About Wildflowers

We assume that our closest friends will be around forever. Sometimes we let years pass without checking in, confident that our paths will cross eventually and that the connection we once had will still be there. However, life doesn’t always work like that.

After learning of the death of her childhood friend Jewel, Camille is overwhelmed by memories. As young women, Camille, Jewel and Saundra formed a close bond—however, careers, love lives, and other circumstances conspired to separate the once-devoted trio. Jewel founded a successful black entertainment agency, and Saundra fell into a troubled relationship. Camille drifted away while in grad school and after the birth of her son. She recalls the reunion brunch she planned hoping to bring her friends back together– but time had changed everything.

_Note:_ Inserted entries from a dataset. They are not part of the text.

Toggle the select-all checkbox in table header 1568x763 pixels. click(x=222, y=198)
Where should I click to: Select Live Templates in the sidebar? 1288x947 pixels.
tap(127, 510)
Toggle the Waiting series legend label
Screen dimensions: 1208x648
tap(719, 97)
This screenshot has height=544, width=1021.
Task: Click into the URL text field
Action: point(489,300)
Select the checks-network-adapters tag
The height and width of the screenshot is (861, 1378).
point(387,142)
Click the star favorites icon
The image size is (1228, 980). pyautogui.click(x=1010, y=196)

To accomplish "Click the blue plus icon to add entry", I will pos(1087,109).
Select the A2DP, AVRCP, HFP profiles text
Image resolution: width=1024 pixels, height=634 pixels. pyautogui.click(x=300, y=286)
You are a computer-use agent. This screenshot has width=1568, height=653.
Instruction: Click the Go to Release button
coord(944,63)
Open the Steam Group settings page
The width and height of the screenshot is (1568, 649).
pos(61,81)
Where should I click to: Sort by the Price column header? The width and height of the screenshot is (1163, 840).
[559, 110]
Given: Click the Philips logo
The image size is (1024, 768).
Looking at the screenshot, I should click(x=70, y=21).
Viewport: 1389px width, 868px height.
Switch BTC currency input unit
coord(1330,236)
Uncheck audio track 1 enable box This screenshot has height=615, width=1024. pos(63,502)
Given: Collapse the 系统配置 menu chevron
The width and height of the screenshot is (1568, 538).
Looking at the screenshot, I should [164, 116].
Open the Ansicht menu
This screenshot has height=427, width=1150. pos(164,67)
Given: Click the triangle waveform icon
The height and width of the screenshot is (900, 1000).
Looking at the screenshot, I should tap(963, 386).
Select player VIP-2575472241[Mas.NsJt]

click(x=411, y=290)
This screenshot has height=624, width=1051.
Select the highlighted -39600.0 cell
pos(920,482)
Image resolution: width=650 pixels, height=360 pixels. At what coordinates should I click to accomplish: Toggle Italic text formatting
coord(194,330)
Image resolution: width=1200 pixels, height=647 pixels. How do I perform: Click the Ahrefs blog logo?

Set in twentieth-century New York City, Wildflowers is about the dynamic of friendship of the three women. It is a coming of age story in which Camille must face hard truths about her relationships—and herself. She wrote in the 1960’s while in college that she and her friends were like wildflowers unfolding, each one unique. In the end, Camille realizes that friendships are often complicated and fragile, and she must become her own distinct and firmly planted self.

This coming of age story about the power and perils of  friendship follows three women—Camille, Jewel, and Saundra—across several decades as they confront issues of family, love, betrayal, ambition, and race.